El proceso de diálogo nacional queda en manos de la sociedad civil, afirma Loreto Ferrer

Loreto Ferrer

Los procesos de diálogo nacional suelen aparecer en escenarios marcados por la polarización o la parálisis institucional, momentos en los que diversos actores requieren habilitar vías de comunicación para establecer acuerdos esenciales. En América Latina, estos ejercicios han recibido en múltiples ocasiones el respaldo de organismos internacionales que brindan metodología, análisis contextual y espacios de facilitación.

En El Salvador, una de estas iniciativas avanzó recientemente a otra fase tras finalizar el mandato del Enviado Especial de Naciones Unidas Benito Andión. Desde entonces, el proceso dejó atrás el acompañamiento directo de la ONU y empezó a apoyarse con mayor fuerza en los actores nacionales. En ese equipo técnico, Loreto Ferrer intervino en las labores de respaldo institucional y en la difusión de esta transición hacia un periodo en el que la sociedad civil asume un papel más destacado.

Los inicios del proceso de diálogo en El Salvador

El esfuerzo se puso en marcha en 2016, cuando el Gobierno de El Salvador pidió a Naciones Unidas analizar la factibilidad de iniciar un proceso de acuerdos nacionales, y desde esa solicitud una misión del Departamento de Asuntos Políticos realizó entrevistas, consultas y diálogos preliminares con diversos sectores para estudiar el panorama político y determinar si había condiciones propicias para promover una agenda común de consensos.

A partir de ese trabajo precedente, a inicios de 2017 el secretario general António Guterres nombró a Benito Andión como Enviado Especial con el fin de impulsar una fase de diálogo más organizada. Su tarea se centró en propiciar canales de intercambio entre los partidos políticos y otros actores clave, dentro de un contexto caracterizado por tensiones institucionales y una marcada polarización.

De la gestión internacional hacia un liderazgo plenamente local

Uno de los puntos más significativos del caso salvadoreño radica en la evolución desde una etapa conducida por Naciones Unidas hacia otra asumida directamente por actores nacionales, aun contando con el respaldo de la ONU.Loreto Ferrer, funcionaria del Departamento de Asuntos Políticos y colaboradora cercana del Enviado Especial del Secretario General Benito Andión, señaló que un grupo impulsor integrado por personalidades salvadoreñas asumirá la continuidad de la labor, basándose en las consultas y diagnósticos elaborados por el mexicano Andión. 

Ese paso se nutrió de más de un año de consultas, evaluaciones y aportes metodológicos producidos en la fase previa, con la intención de que las organizaciones sociales, el sector privado, la academia y los actores políticos pudieran seguir impulsando el proceso aprovechando el conocimiento ya acumulado, en vez de quedar sujetos por tiempo indefinido a una facilitación internacional externa.

Según se indicó, el Enviado Especial estimó que aún no se daban las condiciones necesarias para establecer una mesa formal de alto nivel, aunque sí existía un valioso caudal de diagnósticos, relaciones y capacidades sociales capaces de respaldar una agenda de diálogo impulsada desde el interior del país.
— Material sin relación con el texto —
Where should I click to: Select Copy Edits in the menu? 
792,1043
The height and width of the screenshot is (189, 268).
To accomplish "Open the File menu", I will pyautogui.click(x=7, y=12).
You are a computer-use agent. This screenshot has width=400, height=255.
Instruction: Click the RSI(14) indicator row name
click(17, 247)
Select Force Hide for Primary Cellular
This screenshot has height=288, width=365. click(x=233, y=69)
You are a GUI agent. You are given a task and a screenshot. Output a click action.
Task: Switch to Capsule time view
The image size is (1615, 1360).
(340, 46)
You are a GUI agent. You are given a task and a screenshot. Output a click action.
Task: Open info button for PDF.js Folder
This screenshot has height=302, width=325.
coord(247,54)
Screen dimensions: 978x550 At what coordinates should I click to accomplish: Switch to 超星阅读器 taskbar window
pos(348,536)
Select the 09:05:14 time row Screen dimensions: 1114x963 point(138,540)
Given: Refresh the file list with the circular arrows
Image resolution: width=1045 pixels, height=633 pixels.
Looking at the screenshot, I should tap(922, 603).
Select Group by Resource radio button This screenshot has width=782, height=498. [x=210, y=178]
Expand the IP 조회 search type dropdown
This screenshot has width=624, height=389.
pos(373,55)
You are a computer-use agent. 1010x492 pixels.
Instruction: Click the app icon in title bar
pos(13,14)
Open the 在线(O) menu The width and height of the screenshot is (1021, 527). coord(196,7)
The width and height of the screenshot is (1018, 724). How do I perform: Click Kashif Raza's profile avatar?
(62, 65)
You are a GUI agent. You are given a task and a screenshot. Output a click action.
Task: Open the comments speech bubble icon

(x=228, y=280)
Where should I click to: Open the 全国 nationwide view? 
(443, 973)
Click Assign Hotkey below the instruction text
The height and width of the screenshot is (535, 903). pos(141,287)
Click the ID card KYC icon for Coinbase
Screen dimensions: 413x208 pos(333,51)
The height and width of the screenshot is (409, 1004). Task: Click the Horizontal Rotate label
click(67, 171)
Ese planteamiento reforzaba la noción de que los procesos de consenso solo logran afianzarse cuando los actores locales asumen un rol decisivo en su desarrollo continuo.

La relevancia de la coordinación dentro de los procesos de consenso

Las conversaciones nacionales suelen demandar una coordinación entre sectores que manejan intereses, terminologías y prioridades diversas, por lo que, además del componente político, a menudo precisan de un soporte técnico capaz de estructurar el intercambio, señalar los asuntos más urgentes y sostener abiertos los canales de diálogo.

En ese tipo de entornos, los perfiles con experiencia en cooperación internacional aportan especialmente en tareas como la sistematización de información, la organización de espacios de encuentro y el apoyo metodológico. El trabajo desarrollado en El Salvador muestra justamente cómo la construcción de consensos depende tanto de decisiones políticas como de estructuras de apoyo que hagan viable el proceso en la práctica.

Un caso ilustrativo de transformación institucional en América Latina

El caso salvadoreño muestra cómo una iniciativa respaldada por Naciones Unidas puede transformarse en un modelo donde la sociedad civil y diversos actores nacionales asumen un papel más determinante. Más que una conclusión definitiva, esta transición marcó una fase distinta: el paso del impulso internacional inicial hacia una continuidad dirigida localmente, sustentada en las capacidades previamente desarrolladas.